[Opening Given information section]
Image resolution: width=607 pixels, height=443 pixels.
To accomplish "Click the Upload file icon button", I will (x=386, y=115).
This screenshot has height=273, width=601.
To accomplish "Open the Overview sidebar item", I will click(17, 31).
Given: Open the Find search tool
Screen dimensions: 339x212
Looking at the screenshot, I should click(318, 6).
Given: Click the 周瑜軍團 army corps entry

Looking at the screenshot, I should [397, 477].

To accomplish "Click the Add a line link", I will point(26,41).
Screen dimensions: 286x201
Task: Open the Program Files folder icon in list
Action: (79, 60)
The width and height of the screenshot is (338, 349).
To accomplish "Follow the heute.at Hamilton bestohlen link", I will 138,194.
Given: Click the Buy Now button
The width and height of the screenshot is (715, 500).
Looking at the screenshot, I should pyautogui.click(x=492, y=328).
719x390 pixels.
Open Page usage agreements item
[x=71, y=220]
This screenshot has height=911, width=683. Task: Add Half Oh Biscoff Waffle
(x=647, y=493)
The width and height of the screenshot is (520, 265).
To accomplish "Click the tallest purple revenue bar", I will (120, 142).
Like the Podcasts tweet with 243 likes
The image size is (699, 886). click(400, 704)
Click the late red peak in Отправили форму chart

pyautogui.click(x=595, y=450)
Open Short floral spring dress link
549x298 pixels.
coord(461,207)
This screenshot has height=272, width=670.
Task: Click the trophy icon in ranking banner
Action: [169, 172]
[Closing Given information section]
» Task to complete
What is the number of lines in the records above that include the word "button"? Reply with that number and nothing more.

» Answer to this problem
2